> _PROBLEM DESCRIPTION_
Exactly the lines from the line containing "[Compartir_en_LinkedIn] (323, 454)" through the final line of the entries below must be returned, and only those, without pictures.
===
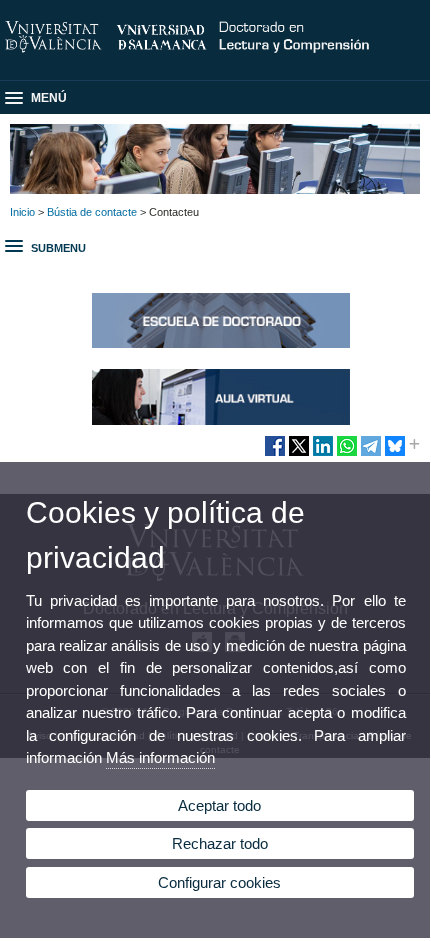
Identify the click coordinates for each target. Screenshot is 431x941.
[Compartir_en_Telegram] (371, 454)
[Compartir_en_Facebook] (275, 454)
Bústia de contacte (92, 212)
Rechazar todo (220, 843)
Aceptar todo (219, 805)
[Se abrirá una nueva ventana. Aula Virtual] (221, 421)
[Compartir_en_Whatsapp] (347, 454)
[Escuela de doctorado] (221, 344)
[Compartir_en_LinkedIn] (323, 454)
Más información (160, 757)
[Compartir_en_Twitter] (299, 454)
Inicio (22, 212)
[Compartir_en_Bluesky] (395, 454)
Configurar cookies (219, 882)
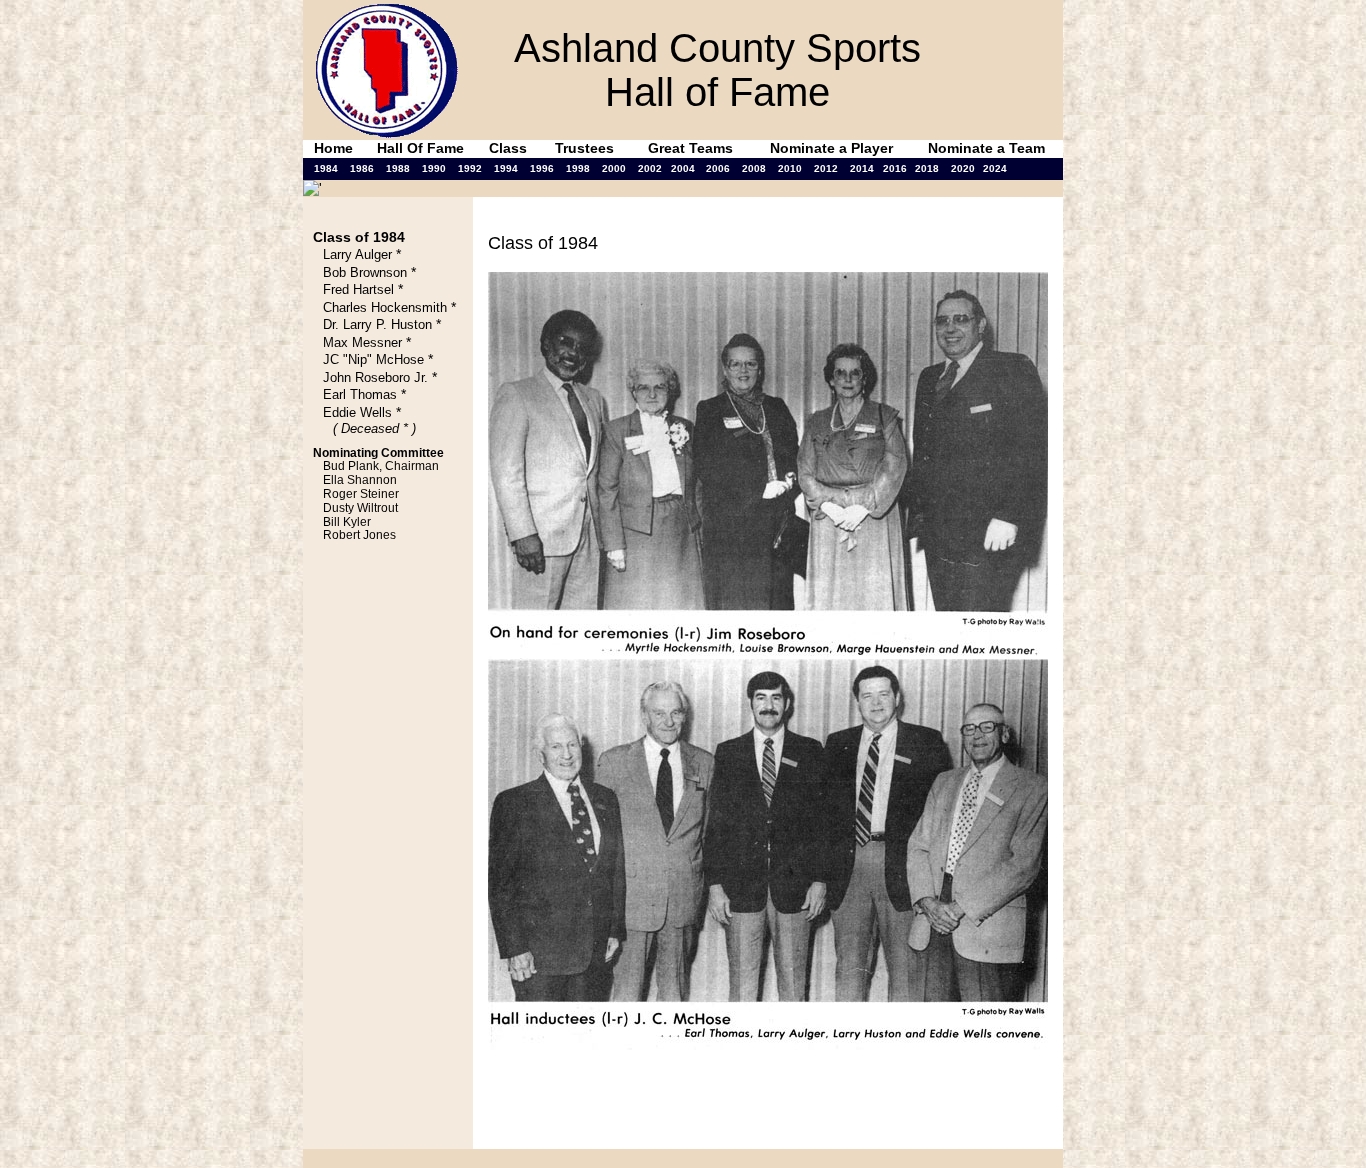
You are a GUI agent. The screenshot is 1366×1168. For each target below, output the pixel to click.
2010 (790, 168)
===
> _FINISHED EXERCISE_
[Compartir_en_LinkedIn] (323, 454)
Más información (160, 757)
[Compartir_en_Twitter] (299, 454)
Inicio (22, 212)
[Compartir_en_Bluesky] (395, 454)
Configurar cookies (219, 882)
You are a GUI agent. The screenshot is 1366×1168. For each target below, output the pixel to click.
2010 (790, 168)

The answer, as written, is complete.